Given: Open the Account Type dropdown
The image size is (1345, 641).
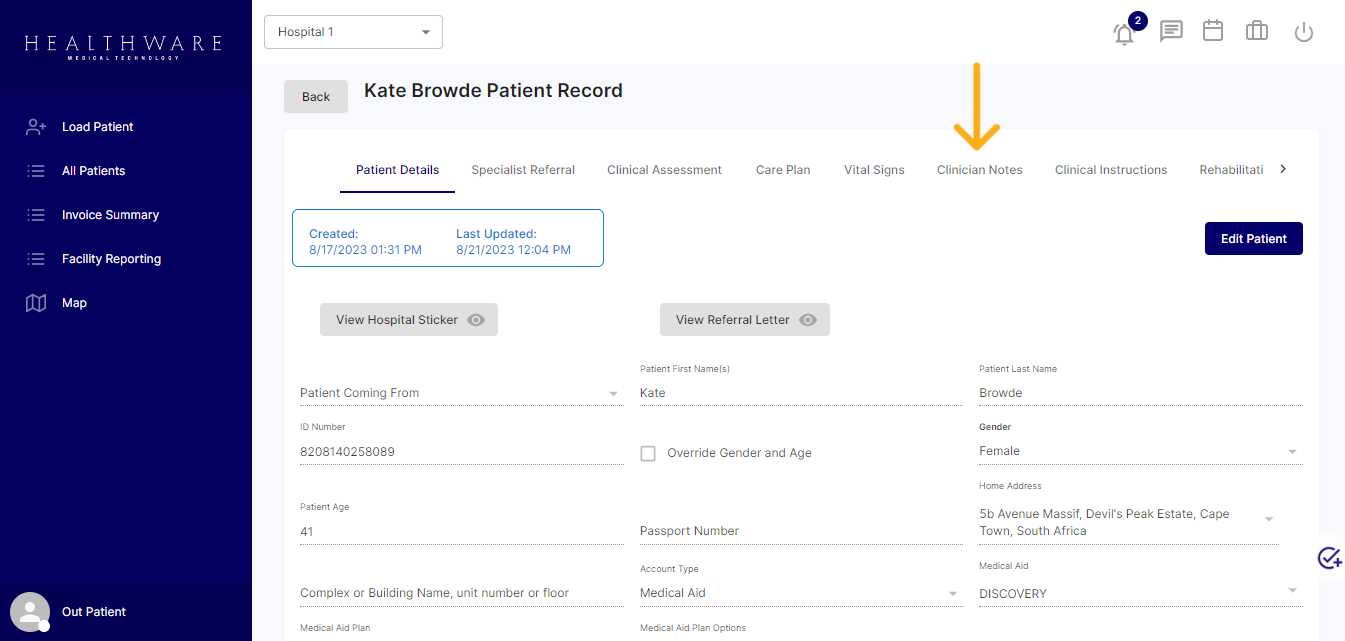Looking at the screenshot, I should pos(800,593).
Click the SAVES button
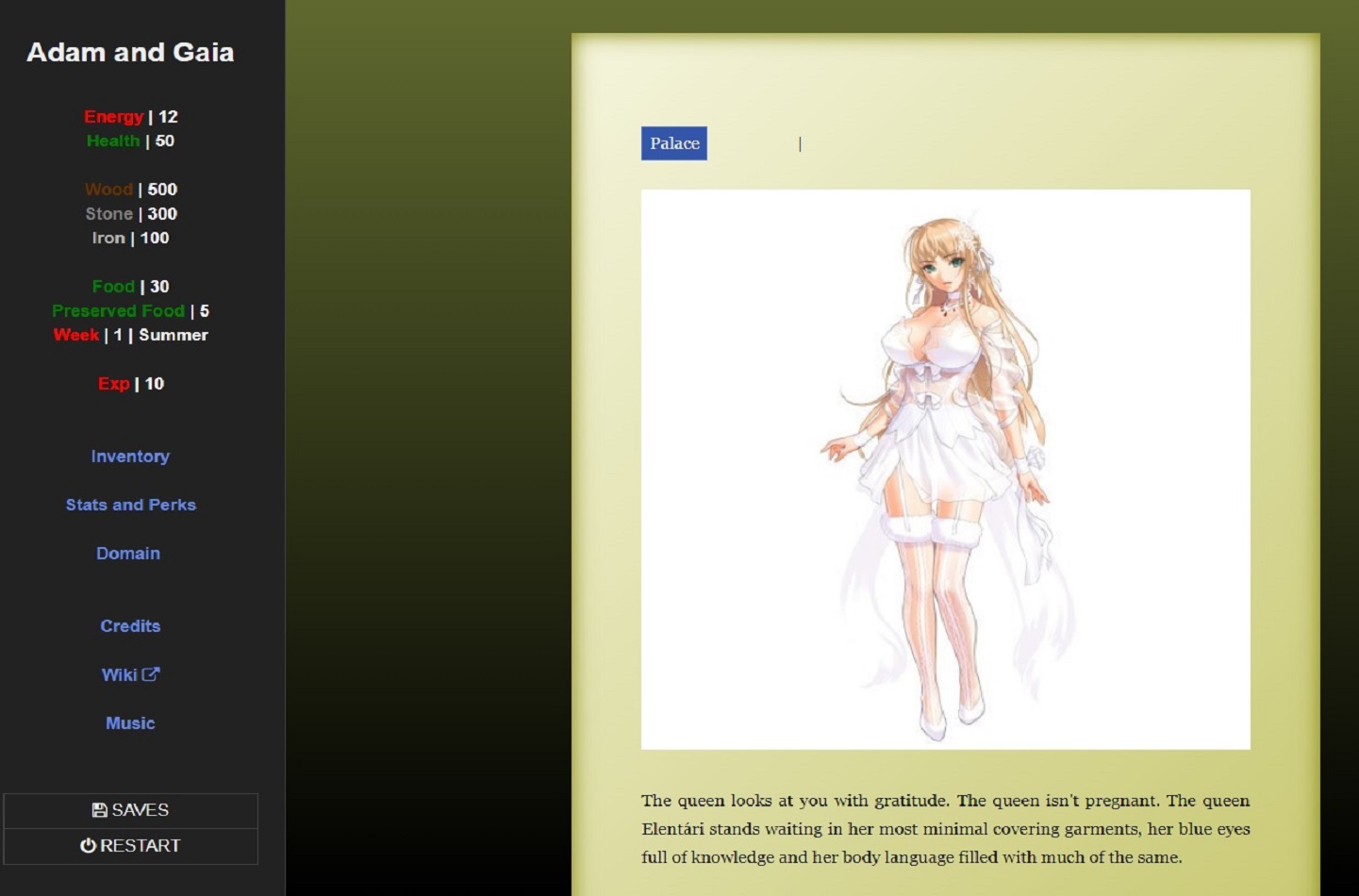The width and height of the screenshot is (1359, 896). coord(130,809)
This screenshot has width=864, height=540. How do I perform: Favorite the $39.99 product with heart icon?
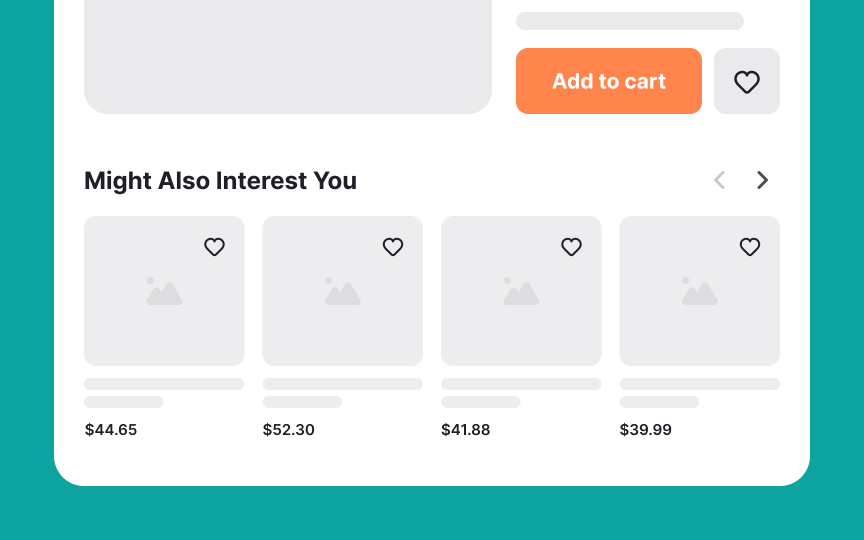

-*-*-

_Work required_. Print every line above word for word, omitting the pictures.

_Response for this exercise_.
Given: Open the Account Type dropdown
The image size is (1345, 641).
Looking at the screenshot, I should pos(800,593).
Click the SAVES button
The width and height of the screenshot is (1359, 896). coord(130,809)
This screenshot has width=864, height=540. How do I perform: Favorite the $39.99 product with heart icon?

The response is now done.